--- START OF Article ---

1. ## Population Variance.

Ok, so I messed up displaying the questions in a previous thread now. Here is the question straight from my worksheet.

For the data set s={x_1,x_2,...,x_n}

Show /sigma x^2= (\sum \frac{x_i^2}{N})-\mu x^2

Where /mu x= /frac{\sum x_i}{N}

All sums between i=1

2. ## Re: Population Variance.

Sorry, I have no clue as to how to make the website display the actual formula visually.

3. ## Re: Population Variance.

Originally Posted by Joyeux
Ok, so I messed up displaying the questions in a previous thread now. Here is the question straight from my worksheet.

For the data set $s={x_1,x_2,...,x_n}$

Show $\sigma_x^2= (\sum \frac{x_i^2}{N})-\mu_x^2$

Where $\mu_x= \frac{\sum x_i}{N}$

All sums between i=1
Hi Joyeux!

I took the liberty to make your formulas work.
If you click Reply with quote, you'll be able to see what I did.

I suspect you are supposed to start with the definition of variance.

$\sigma_x^2= \frac{\sum (x_i - \mu_x)^2}{N}$

Can you simplify this?

4. ## Re: Population Variance.

I don't think that is what the question is asking, the question right after that one in the sheet asks for that. This one is just to substitute the /mu x into the first equation and simply to get the equation displayed.

6. ## Re: Population Variance.

From the definition of variance which Serena gave

$\sigma_x^2= \frac{\sum (x_i - \mu_x)^2}{N}$

Expand the squared values
$\sigma_x^2= \sum \frac{x_i^2- 2x_i\mu_x+\mu_x^2}{N}$

$\sigma_x^2= \sum \frac{x_i^2}{N}- \sum \frac{2x_i\mu_x}{N}+\sum \frac{\mu_x^2}{N}$

Use what you are given to simplify this.

Note: Since $\mu_x$ does not change with i

$\sum \mu_x= N\mu_x$

7. ## Re: Population Variance.

How do I get from

This: /sigma x^2= (\sum \frac{x_i^2}{N})-(\frac {\sum x_i}{N})^2

To this: /sigma x^2= (\sum \frac{x_i^2}{N})-\mu x^2

--- END OF Article ---
--- START OF Source excerpt ---

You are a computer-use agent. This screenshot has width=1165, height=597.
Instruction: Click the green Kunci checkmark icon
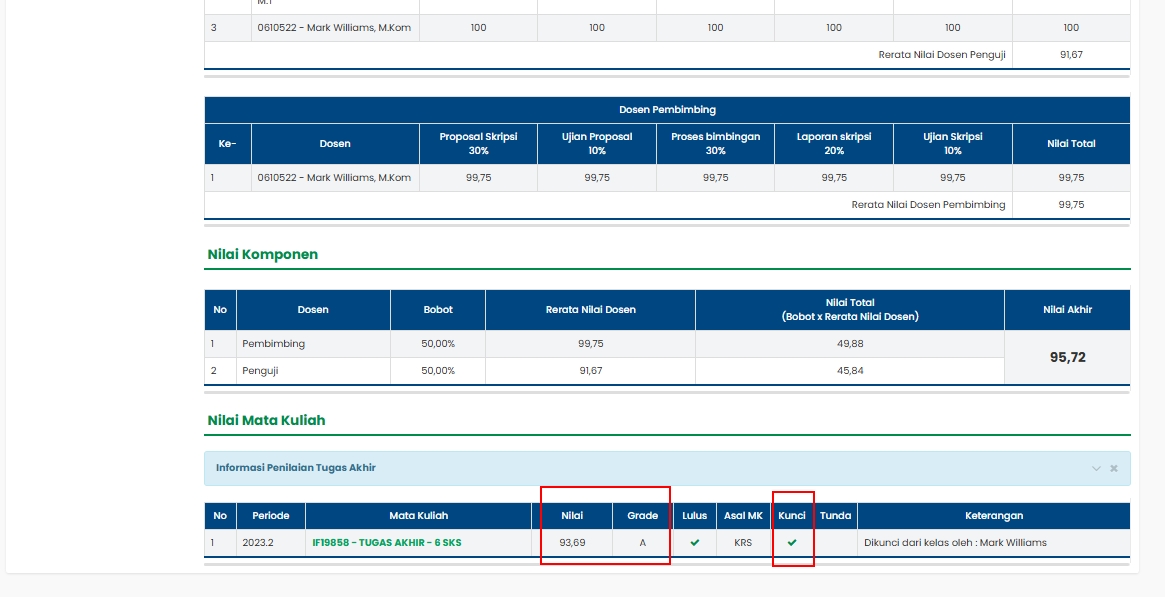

--- END OF Source excerpt ---

**Task requirements:**
1. Switch "sheet" to "worksheet" and repeat the population variance thread, starting with "4. ## Re: Population" and going on through "6. ## Re: Population Variance.".
2. In the population variance thread, who gave the definition of variance that the sixth post starts from?
3. Sum up the population variance thread in three sentences.

**Solutions below:**
1.
4. ## Re: Population Variance.

I don't think that is what the question is asking, the question right after that one in the worksheet asks for that. This one is just to substitute the /mu x into the first equation and simply to get the equation displayed.

6. ## Re: Population Variance.

2. Serena

3. Joyeux posts a worksheet problem asking to show that the population variance equals the mean of the squared values minus the squared mean. One reply fixes the formatting of the formulas and suggests starting from the definition of variance, but Joyeux answers that this question only asks to substitute the mean into the first equation. Another reply expands the squared terms of the definition and notes that the sum of the mean over all i equals N times the mean, and a final post asks how to turn the squared fraction of summed values into the squared mean.